Exercise » Pull out each line in the items below that contains the word "beside", and copy it in full.

Data supplied »
━━━━━━━━━━━━━━━━

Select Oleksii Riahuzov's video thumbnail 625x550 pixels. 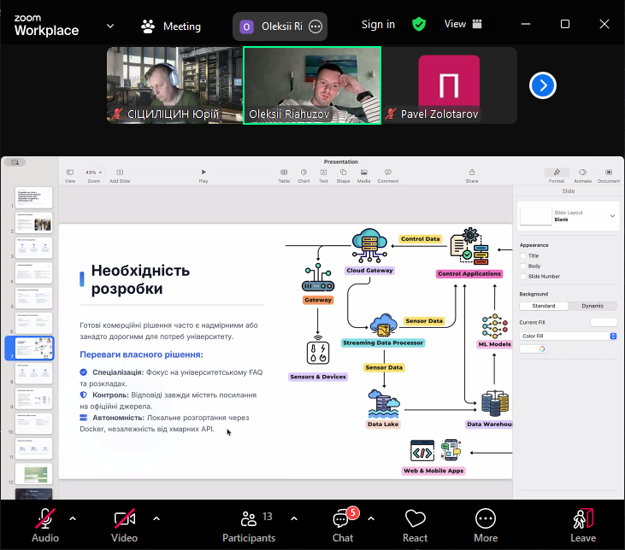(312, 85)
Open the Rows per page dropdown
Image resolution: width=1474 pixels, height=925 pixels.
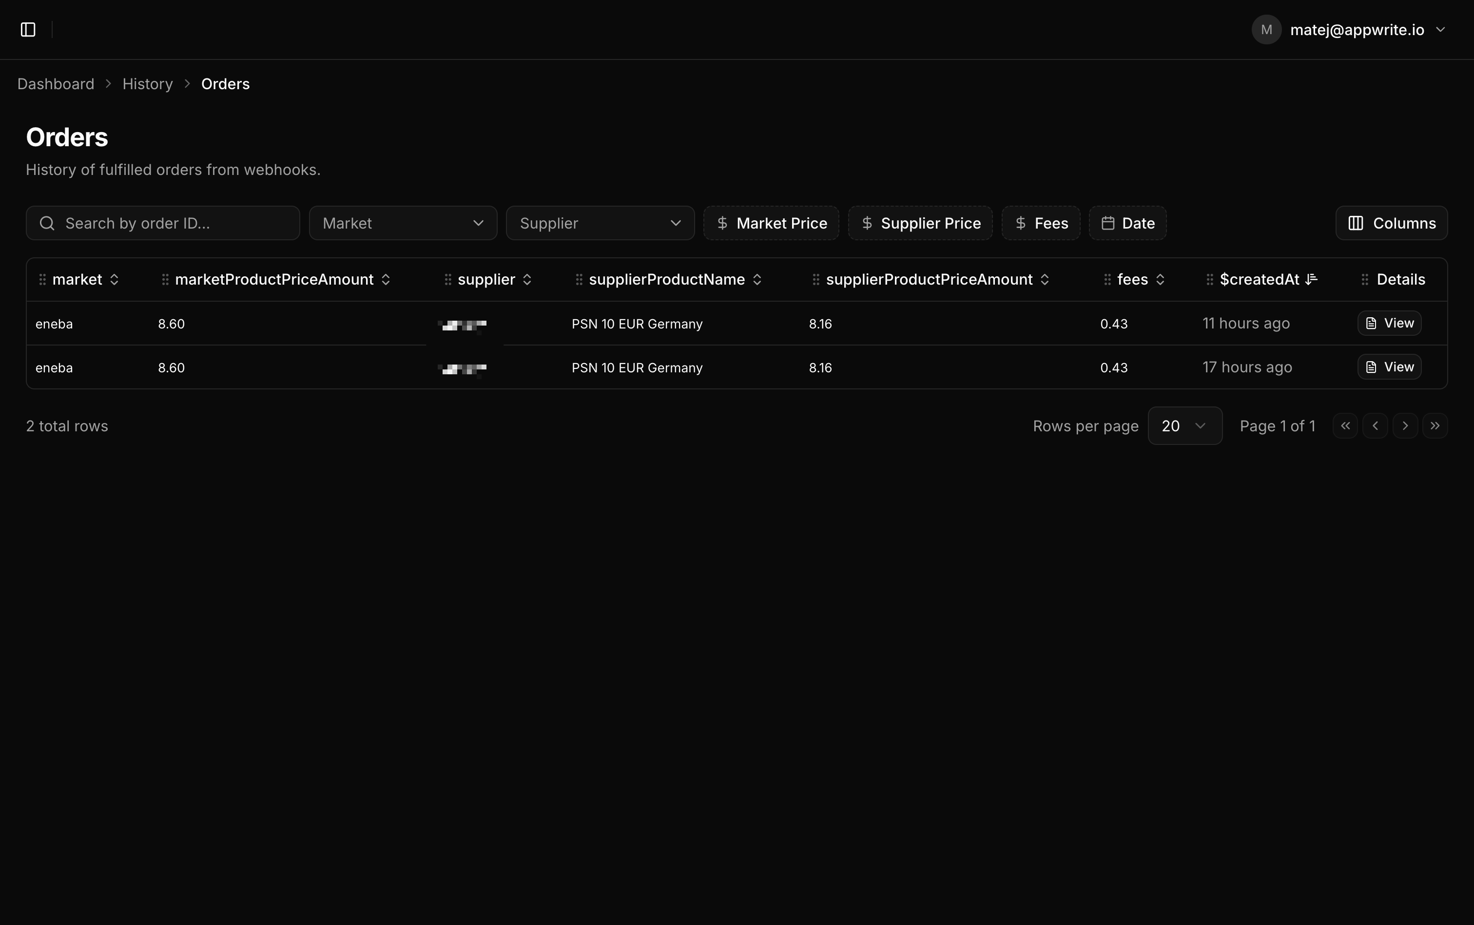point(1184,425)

━━━━━━━━━━━━━━━━

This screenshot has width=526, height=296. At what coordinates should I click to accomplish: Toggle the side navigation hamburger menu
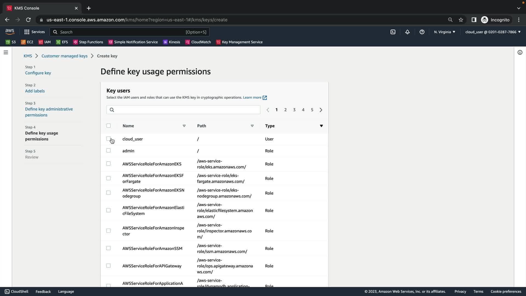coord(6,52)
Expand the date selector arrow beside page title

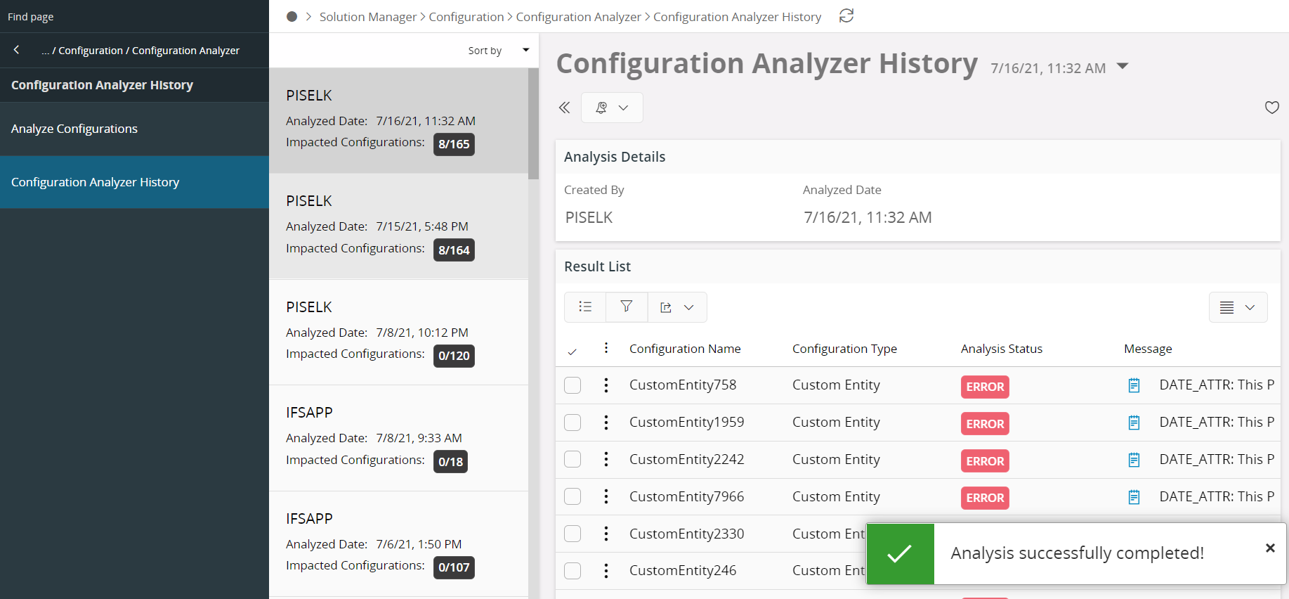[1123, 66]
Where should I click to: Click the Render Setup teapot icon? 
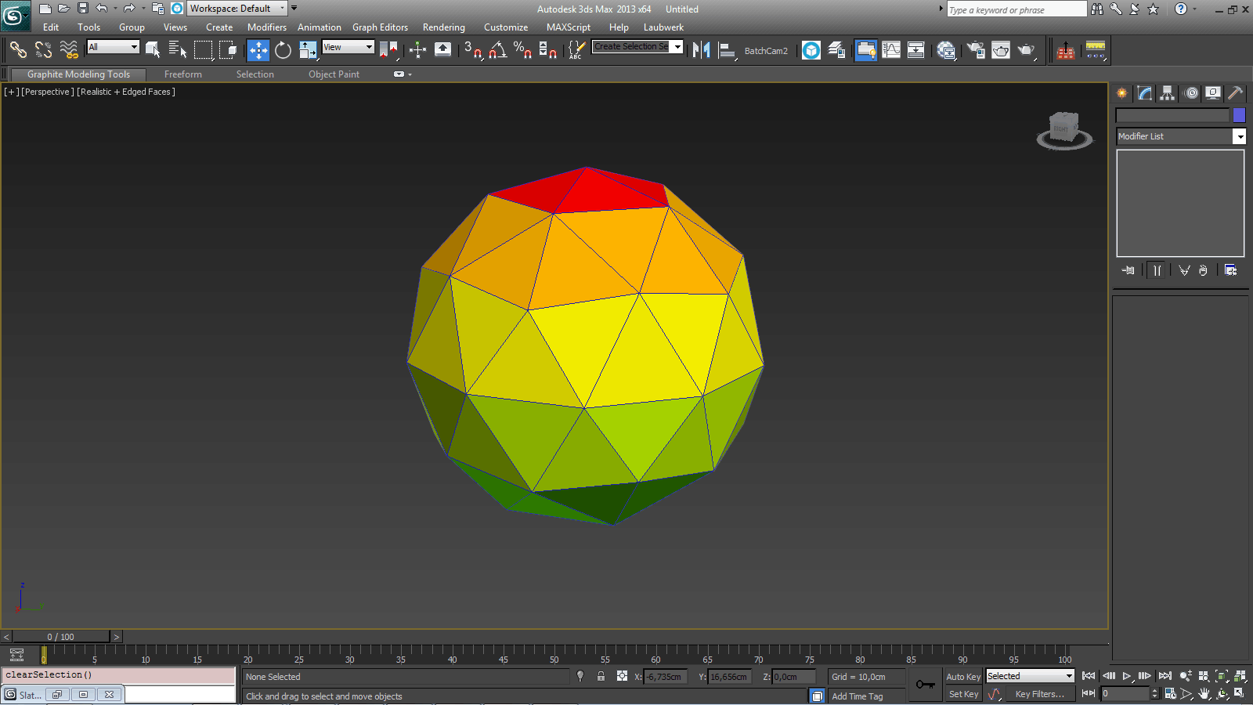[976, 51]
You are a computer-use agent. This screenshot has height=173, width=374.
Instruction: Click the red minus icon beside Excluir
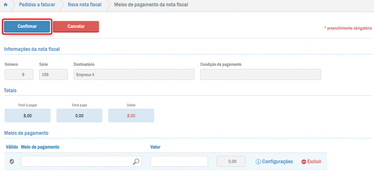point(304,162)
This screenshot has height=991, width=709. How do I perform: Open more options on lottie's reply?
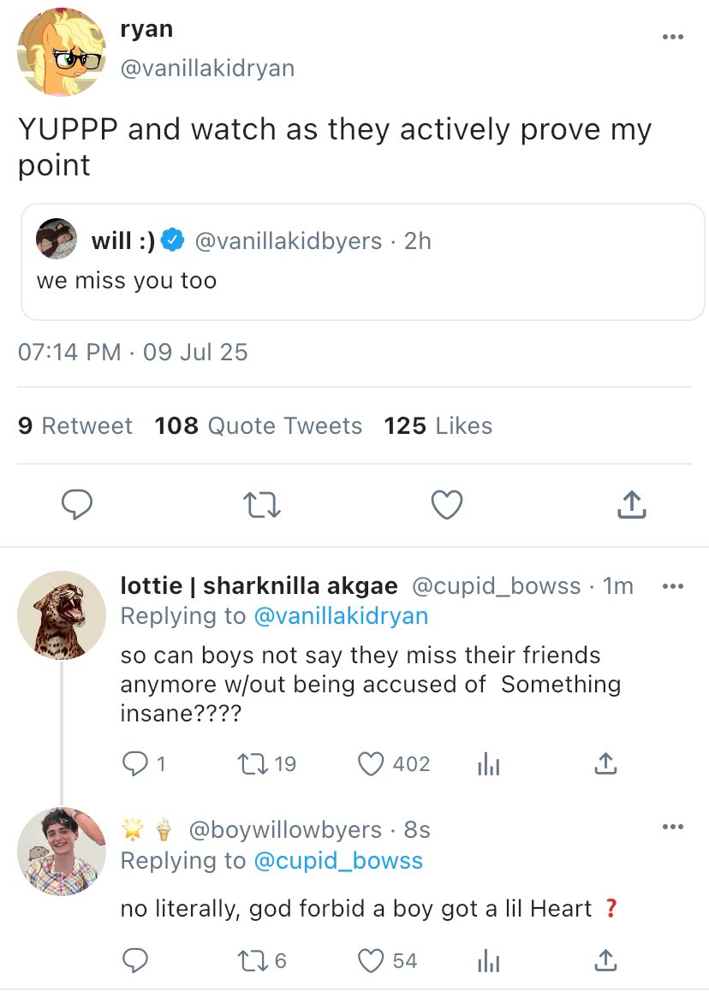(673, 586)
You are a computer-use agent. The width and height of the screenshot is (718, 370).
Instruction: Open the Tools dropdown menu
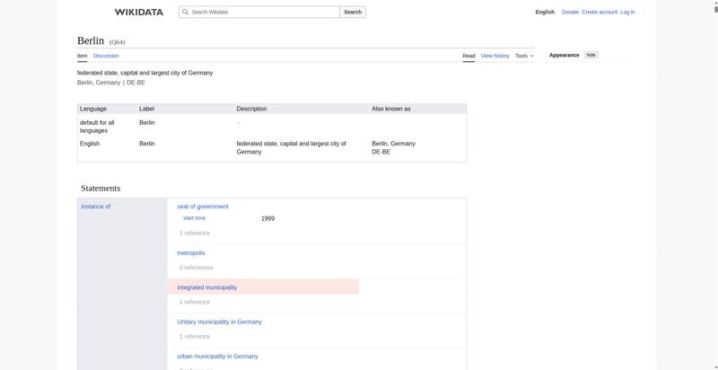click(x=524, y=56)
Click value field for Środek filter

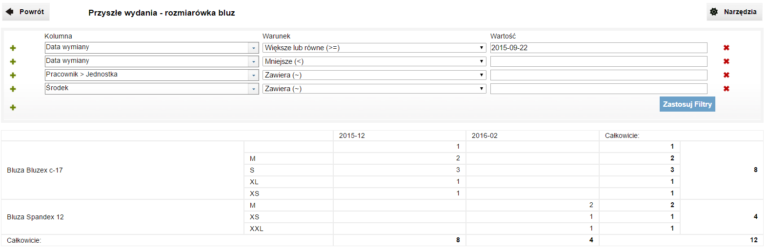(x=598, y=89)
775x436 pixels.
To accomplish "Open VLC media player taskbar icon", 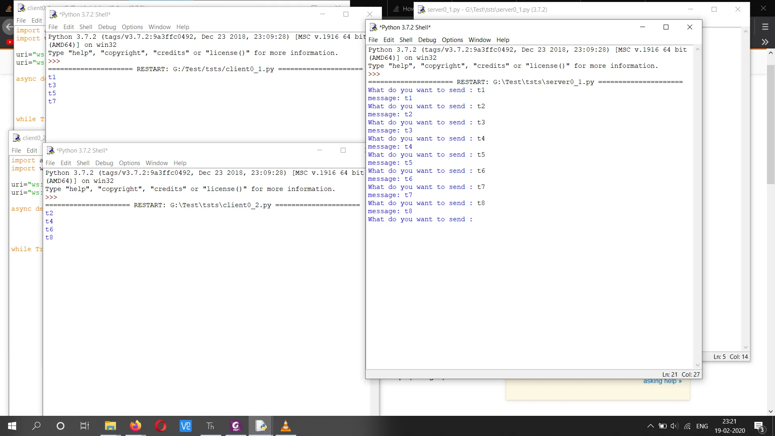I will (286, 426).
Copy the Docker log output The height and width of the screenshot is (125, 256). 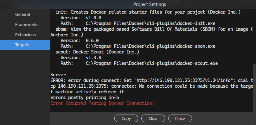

━━━━━━━━━━━━━━━━

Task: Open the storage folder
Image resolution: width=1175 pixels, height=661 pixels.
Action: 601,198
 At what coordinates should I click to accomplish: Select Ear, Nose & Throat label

━━━━━━━━━━━━━━━━

Finished exercise »
Expand the date selector arrow beside page title
Instruction: Click the red minus icon beside Excluir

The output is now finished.